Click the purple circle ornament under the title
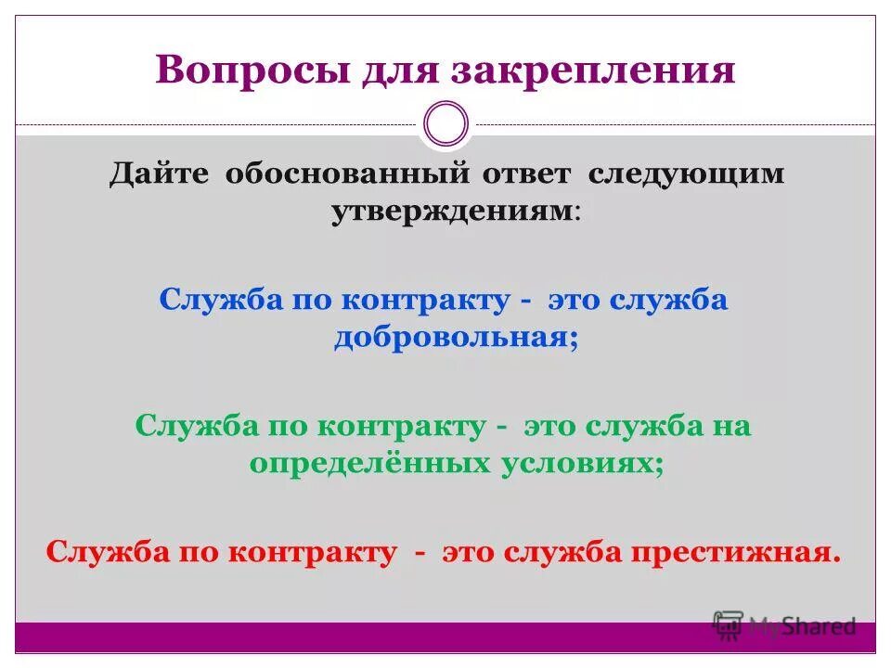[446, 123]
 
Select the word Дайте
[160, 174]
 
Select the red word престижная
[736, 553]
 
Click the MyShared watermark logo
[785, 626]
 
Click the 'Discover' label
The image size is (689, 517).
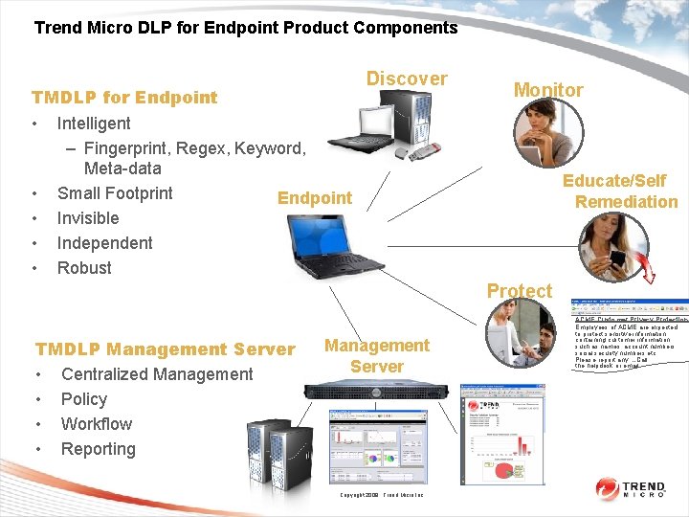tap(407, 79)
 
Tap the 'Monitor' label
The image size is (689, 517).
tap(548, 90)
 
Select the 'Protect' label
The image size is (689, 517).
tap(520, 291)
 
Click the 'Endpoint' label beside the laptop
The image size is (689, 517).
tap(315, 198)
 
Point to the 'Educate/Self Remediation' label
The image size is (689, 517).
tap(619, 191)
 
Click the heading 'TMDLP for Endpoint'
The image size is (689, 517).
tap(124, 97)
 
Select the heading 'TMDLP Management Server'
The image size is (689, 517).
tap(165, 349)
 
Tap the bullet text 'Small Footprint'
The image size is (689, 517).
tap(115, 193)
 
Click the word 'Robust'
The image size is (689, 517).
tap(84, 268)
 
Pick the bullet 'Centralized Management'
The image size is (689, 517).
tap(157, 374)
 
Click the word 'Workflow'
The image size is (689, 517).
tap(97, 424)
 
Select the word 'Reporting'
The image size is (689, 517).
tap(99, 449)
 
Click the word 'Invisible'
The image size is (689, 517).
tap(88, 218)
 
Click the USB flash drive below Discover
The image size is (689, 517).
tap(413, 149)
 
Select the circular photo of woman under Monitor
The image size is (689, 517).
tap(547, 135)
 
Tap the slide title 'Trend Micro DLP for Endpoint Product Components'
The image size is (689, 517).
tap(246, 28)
======
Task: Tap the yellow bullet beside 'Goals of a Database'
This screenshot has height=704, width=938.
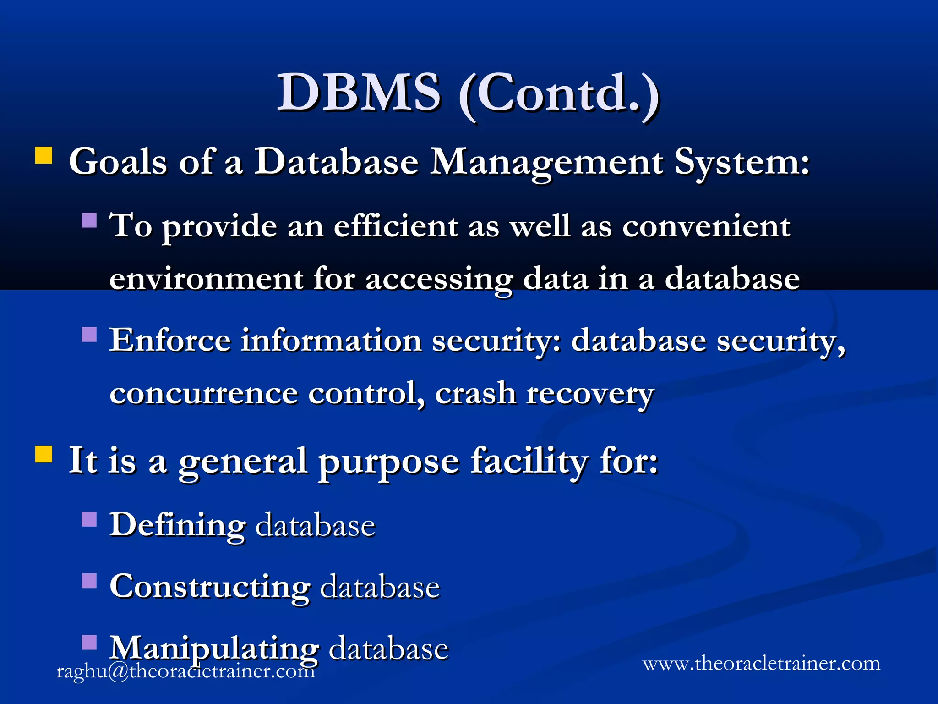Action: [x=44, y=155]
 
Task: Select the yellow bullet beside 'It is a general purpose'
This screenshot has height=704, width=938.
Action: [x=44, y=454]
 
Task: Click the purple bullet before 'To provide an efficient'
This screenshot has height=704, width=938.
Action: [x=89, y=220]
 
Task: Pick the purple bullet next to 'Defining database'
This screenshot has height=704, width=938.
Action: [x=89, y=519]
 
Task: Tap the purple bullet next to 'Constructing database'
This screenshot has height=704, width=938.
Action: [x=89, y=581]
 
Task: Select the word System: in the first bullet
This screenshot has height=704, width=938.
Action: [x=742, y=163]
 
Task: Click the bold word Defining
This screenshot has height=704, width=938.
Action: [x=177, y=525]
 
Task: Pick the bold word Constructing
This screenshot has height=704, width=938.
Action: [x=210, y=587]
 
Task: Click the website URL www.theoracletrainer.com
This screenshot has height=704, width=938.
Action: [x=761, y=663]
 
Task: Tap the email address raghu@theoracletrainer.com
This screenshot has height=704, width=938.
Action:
======
TASK TO CARRY OUT :: Identify each line in the entries above that contains the word "Select", and copy those lines.

OUTPUT OF THE TASK ::
Select the word Дайте
Select the red word престижная
Select the 'Protect' label
Select the heading 'TMDLP Management Server'
Select the word 'Reporting'
Select the circular photo of woman under Monitor
Task: Select the yellow bullet beside 'It is a general purpose'
Task: Select the word System: in the first bullet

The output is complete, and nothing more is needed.